The Phoenix is a proposal to transform a 7.9-hectare brownfield and neglected industrial site within the South Downs National Park to a new and regenerative way to make a place. The development is truly holistic: it will rewild green spaces to improve habitats for wildlife, create river flood defences, provide much-needed jobs and homes constructed from sustainable timber, prioritise people over cars, be powered by renewable energy, and promote a sharing and circular economy.
Wendling Beck on the other hand is a cutting-edge rural project regenerating 2,000 acres of land in partnership with local authorities, landowners, farmers, and environmental charities. It is restoring land and waterways, improving biodiversity, sequestering carbon, and transitioning farming methods to improve long term food security in the region.

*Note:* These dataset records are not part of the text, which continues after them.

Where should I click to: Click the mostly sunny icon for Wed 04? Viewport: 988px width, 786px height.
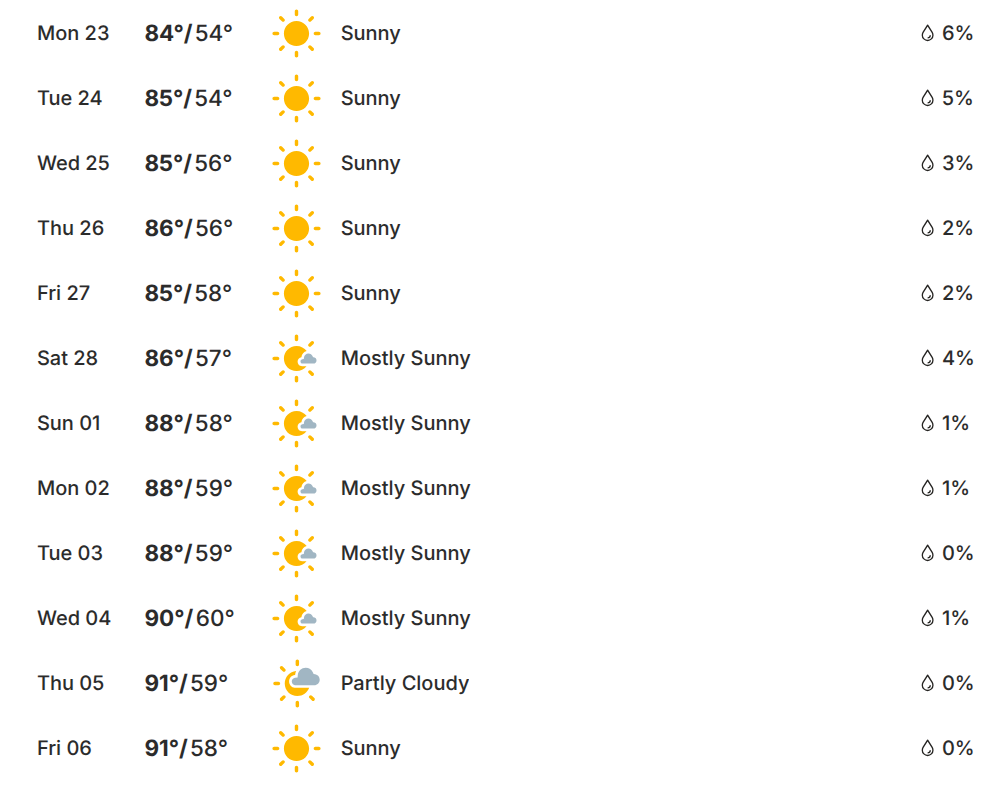coord(297,619)
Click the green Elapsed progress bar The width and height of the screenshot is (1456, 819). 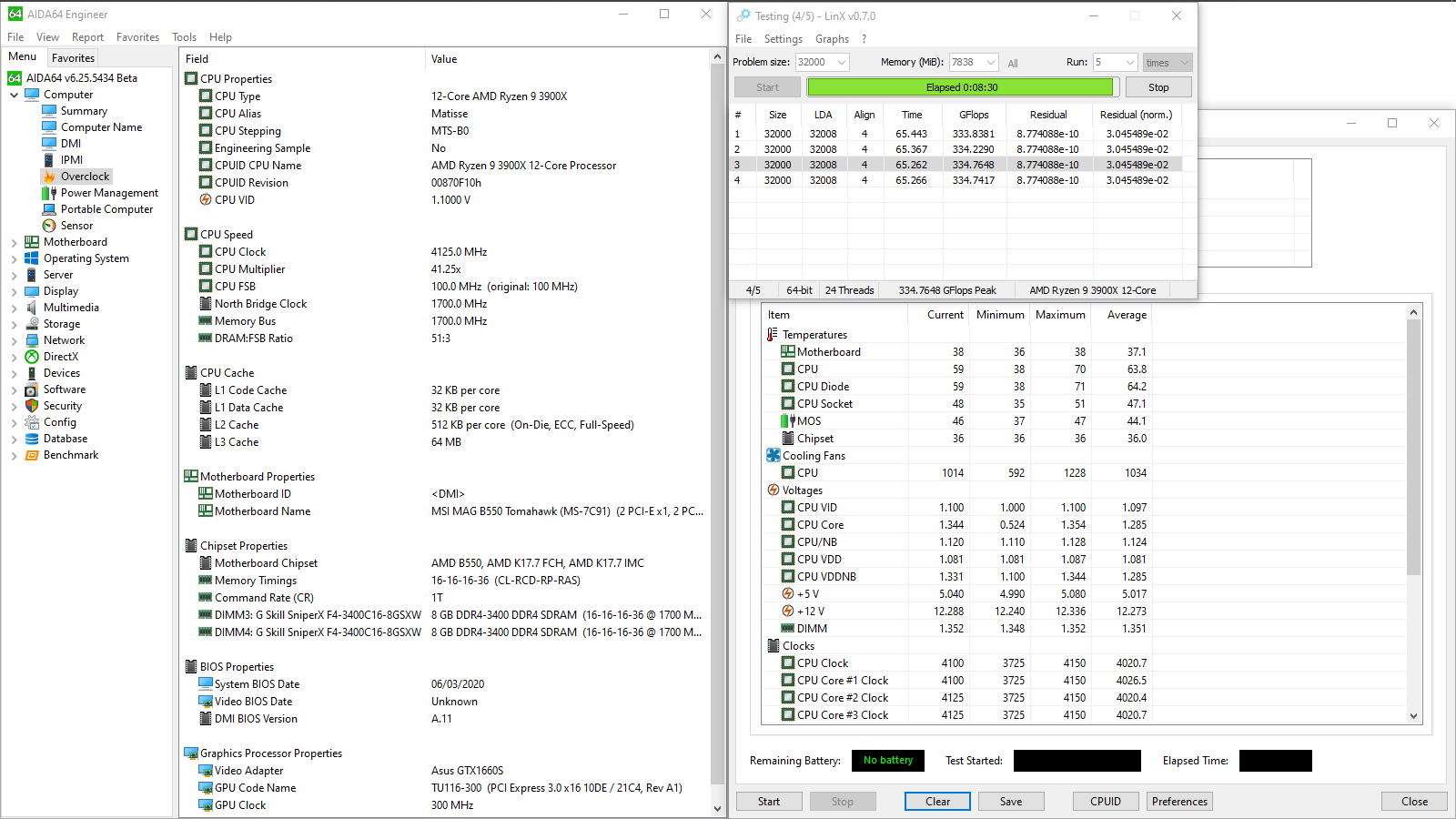[x=960, y=87]
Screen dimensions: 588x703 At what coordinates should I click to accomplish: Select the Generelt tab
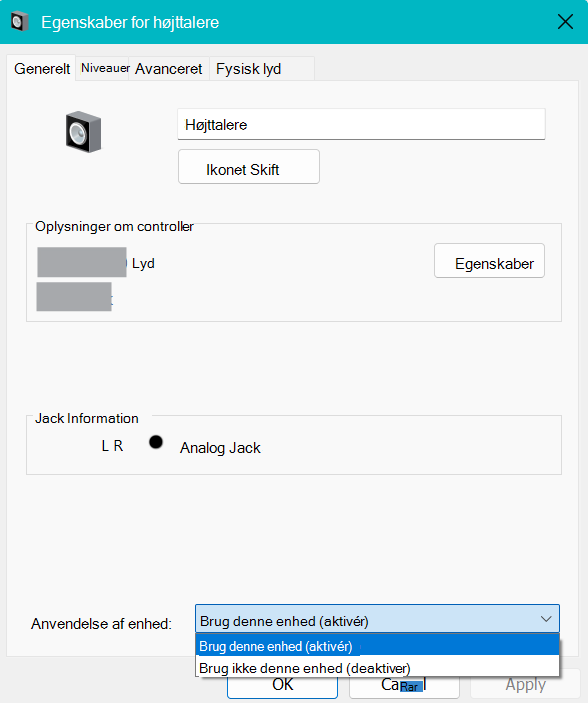click(42, 69)
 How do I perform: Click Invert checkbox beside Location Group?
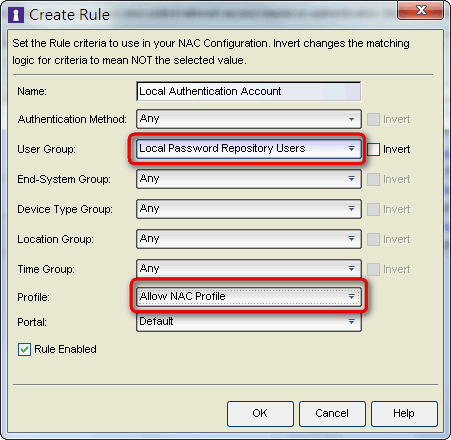tap(373, 239)
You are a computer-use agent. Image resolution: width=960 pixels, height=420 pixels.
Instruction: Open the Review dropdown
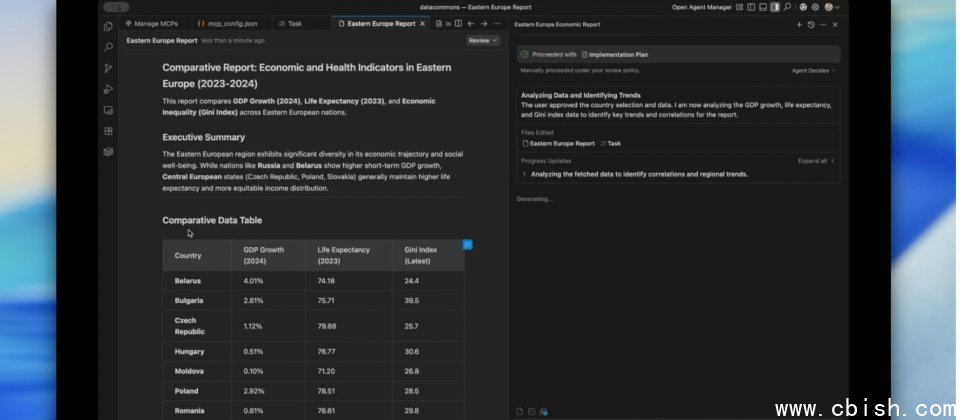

The project will be innovatively financed through the sale of ecosystem services into nature markets.
Scaling up vitality
This vitality scale will continue to help us stretch the ambition of our work, build bridges and plan just transitions from one level to the next depending on context. It will also support us in continuing to question what we’re valuing first and foremost and what we are prepared to trade off in the short, medium and long term. If you’re passionate about and working in regeneration we hope the framework is useful for your mission as well.